What needs to be done.
Restate word for word the lines of the entries below, starting with the line that holds "91 387 67 90 (367, 2178)" and ending with the line that holds "Rubriche (392, 102)", and no others.

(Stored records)
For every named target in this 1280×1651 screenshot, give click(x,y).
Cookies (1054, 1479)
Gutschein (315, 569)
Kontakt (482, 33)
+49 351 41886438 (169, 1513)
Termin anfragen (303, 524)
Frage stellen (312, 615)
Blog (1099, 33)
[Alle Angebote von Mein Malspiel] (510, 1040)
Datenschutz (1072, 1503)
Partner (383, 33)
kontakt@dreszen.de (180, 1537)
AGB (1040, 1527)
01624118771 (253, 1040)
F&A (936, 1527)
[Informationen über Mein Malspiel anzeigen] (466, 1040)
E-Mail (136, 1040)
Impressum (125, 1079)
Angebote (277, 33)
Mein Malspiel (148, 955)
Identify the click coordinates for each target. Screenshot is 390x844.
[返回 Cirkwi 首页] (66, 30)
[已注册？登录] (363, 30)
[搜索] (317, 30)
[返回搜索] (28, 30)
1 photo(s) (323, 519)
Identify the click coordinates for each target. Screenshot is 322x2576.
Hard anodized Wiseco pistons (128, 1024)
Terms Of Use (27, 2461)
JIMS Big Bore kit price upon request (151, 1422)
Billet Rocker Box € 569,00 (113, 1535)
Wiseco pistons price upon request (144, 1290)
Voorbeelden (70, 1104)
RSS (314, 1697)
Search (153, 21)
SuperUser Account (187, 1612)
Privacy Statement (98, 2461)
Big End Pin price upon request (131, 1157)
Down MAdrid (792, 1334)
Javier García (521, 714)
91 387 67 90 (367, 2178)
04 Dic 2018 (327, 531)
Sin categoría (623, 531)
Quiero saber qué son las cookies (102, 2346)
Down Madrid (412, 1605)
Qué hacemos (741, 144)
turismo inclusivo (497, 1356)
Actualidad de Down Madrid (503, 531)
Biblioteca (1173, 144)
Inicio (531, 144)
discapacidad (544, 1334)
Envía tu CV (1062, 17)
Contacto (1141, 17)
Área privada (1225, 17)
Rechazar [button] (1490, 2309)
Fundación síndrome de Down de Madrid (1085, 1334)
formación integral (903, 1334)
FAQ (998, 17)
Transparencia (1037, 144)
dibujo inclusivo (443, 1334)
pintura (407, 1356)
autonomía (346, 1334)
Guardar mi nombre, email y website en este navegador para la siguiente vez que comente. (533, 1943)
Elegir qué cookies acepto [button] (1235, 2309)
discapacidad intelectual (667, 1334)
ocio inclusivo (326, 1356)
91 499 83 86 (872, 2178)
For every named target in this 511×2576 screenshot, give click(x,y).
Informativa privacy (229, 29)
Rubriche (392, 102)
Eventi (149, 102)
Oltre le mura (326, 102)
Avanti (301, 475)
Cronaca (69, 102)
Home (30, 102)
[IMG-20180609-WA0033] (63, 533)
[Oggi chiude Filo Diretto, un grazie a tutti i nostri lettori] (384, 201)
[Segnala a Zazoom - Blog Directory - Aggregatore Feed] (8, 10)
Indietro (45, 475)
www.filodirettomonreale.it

Result of this task.
91 387 67 90 (367, 2178)
04 Dic 2018 (327, 531)
Sin categoría (623, 531)
Quiero saber qué son las cookies (102, 2346)
Down Madrid (412, 1605)
Qué hacemos (741, 144)
turismo inclusivo (497, 1356)
Actualidad de Down Madrid (503, 531)
Biblioteca (1173, 144)
Inicio (531, 144)
discapacidad (544, 1334)
Envía tu CV (1062, 17)
Contacto (1141, 17)
Área privada (1225, 17)
Rechazar [button] (1490, 2309)
Fundación síndrome de Down de Madrid (1085, 1334)
formación integral (903, 1334)
FAQ (998, 17)
Transparencia (1037, 144)
dibujo inclusivo (443, 1334)
pintura (407, 1356)
autonomía (346, 1334)
Guardar mi nombre, email y website en este navegador para la siguiente vez que comente. (533, 1943)
Elegir qué cookies acepto [button] (1235, 2309)
discapacidad intelectual (667, 1334)
ocio inclusivo (326, 1356)
91 499 83 86 (872, 2178)
For every named target in this 511×2576 screenshot, give click(x,y).
Informativa privacy (229, 29)
Rubriche (392, 102)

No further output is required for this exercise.